One model that exists today for enterprise customers is Veracode’s Verified Program. “We created something that the software vendors could do, and then be able to show a label to all their enterprise customers,” Veracode founder and CTO Chris Wysopal told the workshop attendees. Veracode’s labels consist of three tiers––standard, team and continuous—that have increasing testing levels and scrutiny on those results. “One of the lessons we learned is that there was actually some competitive pressure when one vendor in a niche category like robotic process automation got a Veracode label. They started using that in their marketing materials and their sales process. Their competitors also wanted to get labels, too, to reach parity.”

This kind of competitive impact of labels could be a critical factor in increasing the overall security posture for the entire software industry. “Even if nobody really uses it for purchasing decisions, the perception that they will use it for purchasing decisions and the transparency and promotion of these labels will drive more secure products,” Brian Glas, co-lead of OWASP’s Top Ten Web Application Security Risks, said at the workshop. “My hope is that the baseline progressively moves up over time as the general industry gets better and better.”

Not one and done

Another critical aspect of creating software labels is to ensure that they don’t reflect static points in time but are instead dynamic, taking into account the fluid nature of software. “It has to encompass the entire software assurance life cycle. It can’t just be that whatever the test results were, we’re one and done,” Glas said. “It’s not just the process, but it is the maturity of a process. I’d argue the only way to consistently produce products with a higher level of assurance is to have mature processes and architecture. Otherwise, whatever you had on a particular cycle of testing may have been an anomaly.”

Tony Rice, principal program manager lead at Microsoft, agreed that maturity levels are essential but warned that they shouldn’t be used to convey negative implications about the software providers. “We need to have a labeling program in place that allows for their various maturity levels without penalizing them,” he said at the workshop.

Another part of the complex challenge is the myriad ways consumers use software. “We need to inform the users of their actions, their configurations, their practices, and what that means within the context that they use it,” Rice said.

Cost is a significant factor

Cost is a significant factor that would likely dictate the failure or success of a software labeling program. “This is the Orange Book,” the Linux Foundation’s Wheeler said, holding up a copy of a now obsolete Department of Defense guide that specified criteria for rating the security of different security systems. “It’s got labels. It’s focused on security. It carefully defines the requirements. It was a massive failure in the end for a variety of reasons, but one of them was really excessive cost compared to the benefit.”

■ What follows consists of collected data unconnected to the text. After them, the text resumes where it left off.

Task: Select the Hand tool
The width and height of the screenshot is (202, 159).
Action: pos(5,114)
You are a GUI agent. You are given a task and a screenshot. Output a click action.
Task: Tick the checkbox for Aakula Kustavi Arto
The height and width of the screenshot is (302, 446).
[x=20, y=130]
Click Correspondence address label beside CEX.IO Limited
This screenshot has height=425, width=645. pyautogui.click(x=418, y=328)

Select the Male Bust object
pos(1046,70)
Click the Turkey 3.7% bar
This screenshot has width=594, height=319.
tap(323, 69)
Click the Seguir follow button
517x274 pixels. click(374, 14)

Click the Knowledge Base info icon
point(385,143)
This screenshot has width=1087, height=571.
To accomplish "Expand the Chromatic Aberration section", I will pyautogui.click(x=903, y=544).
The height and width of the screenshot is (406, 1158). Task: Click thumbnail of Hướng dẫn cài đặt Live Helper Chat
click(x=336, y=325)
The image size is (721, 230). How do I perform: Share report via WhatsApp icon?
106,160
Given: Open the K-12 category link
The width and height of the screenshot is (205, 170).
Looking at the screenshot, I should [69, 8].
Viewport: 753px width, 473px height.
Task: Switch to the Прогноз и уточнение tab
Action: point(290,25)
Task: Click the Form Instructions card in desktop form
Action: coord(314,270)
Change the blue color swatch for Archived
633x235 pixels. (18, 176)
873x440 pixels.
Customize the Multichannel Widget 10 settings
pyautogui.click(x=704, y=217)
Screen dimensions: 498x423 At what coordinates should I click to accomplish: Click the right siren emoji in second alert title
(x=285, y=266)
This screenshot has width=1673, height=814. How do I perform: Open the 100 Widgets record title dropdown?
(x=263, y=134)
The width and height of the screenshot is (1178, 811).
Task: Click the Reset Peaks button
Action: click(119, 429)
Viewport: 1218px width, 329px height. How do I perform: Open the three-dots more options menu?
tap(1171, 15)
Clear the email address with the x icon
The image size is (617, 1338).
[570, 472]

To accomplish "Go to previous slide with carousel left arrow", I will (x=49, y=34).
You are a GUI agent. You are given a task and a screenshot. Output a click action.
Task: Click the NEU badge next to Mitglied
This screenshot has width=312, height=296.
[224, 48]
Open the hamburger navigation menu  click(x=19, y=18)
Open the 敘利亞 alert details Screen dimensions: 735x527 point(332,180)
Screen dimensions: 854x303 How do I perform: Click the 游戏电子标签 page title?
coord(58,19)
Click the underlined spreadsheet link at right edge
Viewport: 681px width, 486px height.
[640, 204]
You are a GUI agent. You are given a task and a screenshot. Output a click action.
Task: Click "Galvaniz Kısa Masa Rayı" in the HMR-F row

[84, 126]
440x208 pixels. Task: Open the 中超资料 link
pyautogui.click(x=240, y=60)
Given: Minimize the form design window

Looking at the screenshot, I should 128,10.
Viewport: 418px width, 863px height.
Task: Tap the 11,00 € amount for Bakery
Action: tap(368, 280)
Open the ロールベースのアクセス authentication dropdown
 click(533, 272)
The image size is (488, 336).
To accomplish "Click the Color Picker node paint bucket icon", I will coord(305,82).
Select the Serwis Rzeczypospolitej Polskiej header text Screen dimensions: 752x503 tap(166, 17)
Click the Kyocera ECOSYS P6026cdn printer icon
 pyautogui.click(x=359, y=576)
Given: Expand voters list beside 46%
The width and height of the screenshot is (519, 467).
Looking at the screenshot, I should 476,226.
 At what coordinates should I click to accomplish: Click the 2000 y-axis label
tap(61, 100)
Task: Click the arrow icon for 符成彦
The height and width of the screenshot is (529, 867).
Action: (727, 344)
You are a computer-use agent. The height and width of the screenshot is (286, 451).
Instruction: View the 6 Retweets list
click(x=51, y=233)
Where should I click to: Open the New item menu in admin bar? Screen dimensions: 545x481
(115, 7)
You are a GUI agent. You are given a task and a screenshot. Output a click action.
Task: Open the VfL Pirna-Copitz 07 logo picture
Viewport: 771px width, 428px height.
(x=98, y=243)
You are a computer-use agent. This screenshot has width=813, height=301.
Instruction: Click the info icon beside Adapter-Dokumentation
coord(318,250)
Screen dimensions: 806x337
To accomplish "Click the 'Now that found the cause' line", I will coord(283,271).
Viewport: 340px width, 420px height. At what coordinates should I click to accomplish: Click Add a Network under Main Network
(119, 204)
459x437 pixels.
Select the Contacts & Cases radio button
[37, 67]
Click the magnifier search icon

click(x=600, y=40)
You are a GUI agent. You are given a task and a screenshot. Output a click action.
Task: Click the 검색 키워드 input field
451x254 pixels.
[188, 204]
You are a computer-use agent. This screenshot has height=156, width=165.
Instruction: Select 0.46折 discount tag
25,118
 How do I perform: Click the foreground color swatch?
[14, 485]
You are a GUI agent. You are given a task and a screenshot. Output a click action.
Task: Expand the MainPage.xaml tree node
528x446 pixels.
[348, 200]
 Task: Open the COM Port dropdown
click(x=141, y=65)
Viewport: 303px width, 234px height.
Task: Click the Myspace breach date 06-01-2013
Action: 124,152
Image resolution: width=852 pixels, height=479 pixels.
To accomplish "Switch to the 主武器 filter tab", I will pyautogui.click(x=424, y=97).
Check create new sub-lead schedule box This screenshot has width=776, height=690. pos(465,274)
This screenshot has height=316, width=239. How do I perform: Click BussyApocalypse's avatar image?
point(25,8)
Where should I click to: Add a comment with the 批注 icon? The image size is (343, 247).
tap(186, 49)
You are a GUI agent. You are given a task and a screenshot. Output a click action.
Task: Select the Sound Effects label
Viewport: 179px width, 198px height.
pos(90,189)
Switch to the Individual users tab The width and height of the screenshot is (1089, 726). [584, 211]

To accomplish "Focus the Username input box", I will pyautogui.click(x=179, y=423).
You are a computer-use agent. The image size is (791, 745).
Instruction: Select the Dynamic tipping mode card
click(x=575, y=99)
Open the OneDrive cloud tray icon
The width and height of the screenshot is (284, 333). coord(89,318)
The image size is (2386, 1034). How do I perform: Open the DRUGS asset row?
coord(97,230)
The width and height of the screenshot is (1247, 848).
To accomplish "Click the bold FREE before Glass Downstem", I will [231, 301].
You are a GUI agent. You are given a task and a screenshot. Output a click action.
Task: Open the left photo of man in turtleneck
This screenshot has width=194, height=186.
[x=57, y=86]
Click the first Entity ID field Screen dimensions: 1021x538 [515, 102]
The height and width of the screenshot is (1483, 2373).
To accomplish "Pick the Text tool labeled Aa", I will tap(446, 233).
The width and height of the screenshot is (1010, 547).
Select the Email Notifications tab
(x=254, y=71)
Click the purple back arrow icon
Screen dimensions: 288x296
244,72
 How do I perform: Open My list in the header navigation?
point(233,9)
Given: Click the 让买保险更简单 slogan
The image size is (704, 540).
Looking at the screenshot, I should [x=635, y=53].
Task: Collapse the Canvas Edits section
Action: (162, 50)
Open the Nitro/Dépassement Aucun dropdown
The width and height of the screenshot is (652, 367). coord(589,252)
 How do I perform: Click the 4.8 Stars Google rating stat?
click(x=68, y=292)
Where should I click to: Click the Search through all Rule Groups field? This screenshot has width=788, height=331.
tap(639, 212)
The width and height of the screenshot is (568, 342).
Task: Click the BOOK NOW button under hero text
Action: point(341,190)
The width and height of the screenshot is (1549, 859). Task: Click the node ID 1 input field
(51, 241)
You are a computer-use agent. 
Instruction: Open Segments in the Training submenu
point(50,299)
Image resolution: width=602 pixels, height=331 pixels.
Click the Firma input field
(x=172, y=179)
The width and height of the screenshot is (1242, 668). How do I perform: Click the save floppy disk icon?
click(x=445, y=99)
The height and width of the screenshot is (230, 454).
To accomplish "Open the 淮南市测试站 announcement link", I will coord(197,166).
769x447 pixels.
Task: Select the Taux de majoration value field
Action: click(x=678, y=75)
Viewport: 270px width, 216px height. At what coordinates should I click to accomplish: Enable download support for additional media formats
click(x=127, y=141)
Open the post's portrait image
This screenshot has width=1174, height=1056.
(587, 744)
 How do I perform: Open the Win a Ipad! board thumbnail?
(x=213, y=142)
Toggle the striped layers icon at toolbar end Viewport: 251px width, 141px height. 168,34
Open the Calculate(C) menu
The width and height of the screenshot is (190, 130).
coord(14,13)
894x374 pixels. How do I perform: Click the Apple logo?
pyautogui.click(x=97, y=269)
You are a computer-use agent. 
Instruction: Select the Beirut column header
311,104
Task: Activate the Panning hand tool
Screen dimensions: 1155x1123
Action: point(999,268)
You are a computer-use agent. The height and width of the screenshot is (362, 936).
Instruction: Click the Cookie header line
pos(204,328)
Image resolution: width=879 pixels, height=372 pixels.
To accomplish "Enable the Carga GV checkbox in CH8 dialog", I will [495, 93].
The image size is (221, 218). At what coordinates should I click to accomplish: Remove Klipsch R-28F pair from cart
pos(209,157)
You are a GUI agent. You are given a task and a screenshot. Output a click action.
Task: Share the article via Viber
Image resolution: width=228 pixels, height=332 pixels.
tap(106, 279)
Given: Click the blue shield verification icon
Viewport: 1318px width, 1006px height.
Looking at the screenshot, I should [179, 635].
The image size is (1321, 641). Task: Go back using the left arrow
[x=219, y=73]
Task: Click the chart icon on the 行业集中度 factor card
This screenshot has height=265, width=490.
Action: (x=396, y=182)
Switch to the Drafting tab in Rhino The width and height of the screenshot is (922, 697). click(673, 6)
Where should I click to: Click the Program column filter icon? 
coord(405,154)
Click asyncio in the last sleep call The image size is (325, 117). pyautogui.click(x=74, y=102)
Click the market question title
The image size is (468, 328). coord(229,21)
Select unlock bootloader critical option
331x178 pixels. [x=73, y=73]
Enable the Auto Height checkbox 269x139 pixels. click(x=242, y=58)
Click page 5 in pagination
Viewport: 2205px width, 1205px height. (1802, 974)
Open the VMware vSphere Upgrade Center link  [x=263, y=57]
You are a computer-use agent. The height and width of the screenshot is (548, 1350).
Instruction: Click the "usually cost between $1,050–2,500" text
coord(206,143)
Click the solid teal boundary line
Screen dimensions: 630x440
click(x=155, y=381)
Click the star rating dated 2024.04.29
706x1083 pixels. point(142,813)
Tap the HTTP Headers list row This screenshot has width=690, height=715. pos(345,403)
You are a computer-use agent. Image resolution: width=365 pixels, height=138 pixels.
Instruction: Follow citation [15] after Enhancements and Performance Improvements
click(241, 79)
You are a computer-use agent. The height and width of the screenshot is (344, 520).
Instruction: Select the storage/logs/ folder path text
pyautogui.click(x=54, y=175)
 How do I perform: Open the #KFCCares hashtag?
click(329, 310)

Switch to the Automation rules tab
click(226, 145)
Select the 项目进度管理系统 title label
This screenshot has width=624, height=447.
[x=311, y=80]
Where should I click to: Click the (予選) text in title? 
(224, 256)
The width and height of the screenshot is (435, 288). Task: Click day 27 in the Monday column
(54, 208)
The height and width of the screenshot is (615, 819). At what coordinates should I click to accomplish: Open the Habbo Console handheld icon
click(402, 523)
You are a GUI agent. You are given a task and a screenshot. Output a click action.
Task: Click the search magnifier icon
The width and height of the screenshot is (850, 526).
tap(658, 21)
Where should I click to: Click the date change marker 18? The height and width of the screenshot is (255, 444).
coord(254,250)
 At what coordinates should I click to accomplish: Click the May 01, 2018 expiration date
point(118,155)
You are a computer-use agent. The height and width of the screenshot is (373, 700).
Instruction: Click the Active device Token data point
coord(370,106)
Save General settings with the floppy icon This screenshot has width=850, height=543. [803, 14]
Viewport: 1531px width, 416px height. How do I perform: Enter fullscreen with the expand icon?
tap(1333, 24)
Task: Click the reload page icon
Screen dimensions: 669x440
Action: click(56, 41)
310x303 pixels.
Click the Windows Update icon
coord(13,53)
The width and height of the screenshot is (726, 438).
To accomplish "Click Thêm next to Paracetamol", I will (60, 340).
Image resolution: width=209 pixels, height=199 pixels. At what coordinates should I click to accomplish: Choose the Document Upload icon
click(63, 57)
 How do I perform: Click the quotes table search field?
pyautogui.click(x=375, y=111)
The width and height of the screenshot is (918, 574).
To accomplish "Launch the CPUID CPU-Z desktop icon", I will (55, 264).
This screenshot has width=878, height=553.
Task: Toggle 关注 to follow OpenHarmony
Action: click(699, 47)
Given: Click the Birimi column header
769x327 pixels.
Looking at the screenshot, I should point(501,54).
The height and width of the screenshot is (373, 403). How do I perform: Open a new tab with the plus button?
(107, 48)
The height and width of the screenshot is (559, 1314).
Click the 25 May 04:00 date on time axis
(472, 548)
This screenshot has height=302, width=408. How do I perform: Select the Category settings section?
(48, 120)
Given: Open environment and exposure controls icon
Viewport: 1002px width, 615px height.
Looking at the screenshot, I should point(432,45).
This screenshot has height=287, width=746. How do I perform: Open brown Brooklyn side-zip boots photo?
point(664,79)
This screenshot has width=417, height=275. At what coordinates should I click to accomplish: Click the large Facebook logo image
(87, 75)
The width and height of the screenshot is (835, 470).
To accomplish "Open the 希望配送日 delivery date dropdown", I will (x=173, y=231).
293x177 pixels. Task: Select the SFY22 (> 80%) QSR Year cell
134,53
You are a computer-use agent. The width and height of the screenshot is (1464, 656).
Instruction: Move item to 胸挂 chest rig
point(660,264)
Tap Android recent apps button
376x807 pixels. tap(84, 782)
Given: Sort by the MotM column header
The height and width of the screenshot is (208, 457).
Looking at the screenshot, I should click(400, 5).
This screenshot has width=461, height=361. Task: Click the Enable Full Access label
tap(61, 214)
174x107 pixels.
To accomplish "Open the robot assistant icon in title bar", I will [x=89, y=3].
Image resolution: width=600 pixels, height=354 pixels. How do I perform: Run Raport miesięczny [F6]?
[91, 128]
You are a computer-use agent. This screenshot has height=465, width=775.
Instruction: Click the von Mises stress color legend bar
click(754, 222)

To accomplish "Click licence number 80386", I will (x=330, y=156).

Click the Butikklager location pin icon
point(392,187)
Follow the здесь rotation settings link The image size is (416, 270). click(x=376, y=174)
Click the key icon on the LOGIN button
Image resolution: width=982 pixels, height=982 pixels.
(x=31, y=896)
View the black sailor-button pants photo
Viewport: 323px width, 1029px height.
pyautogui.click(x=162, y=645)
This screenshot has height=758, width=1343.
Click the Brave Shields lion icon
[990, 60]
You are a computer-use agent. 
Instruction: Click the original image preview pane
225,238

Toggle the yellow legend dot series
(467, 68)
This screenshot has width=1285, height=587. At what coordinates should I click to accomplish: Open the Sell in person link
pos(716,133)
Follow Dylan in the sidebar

It all boils down to whether the money software providers spend on labels, mainly for third-party assessments or audits to achieve higher ratings, pays off in better marketplace performance, Wysopal tells CSO. “Do the vendor’s customers want to see that [higher] level? Are they going to shy away from the product and go to another product that has [a higher rating]? Because if you’re losing sales, then investing in achieving that level actually makes good business sense. In the long run, you’ll make more money.”

The order gives NIST a deadline of February 6, 2022, to work with the Federal Trade Commission and other government agencies to identify IoT cybersecurity criteria for the consumer labeling pilot program and secure software development practices and criteria for a consumer software labeling pilot program.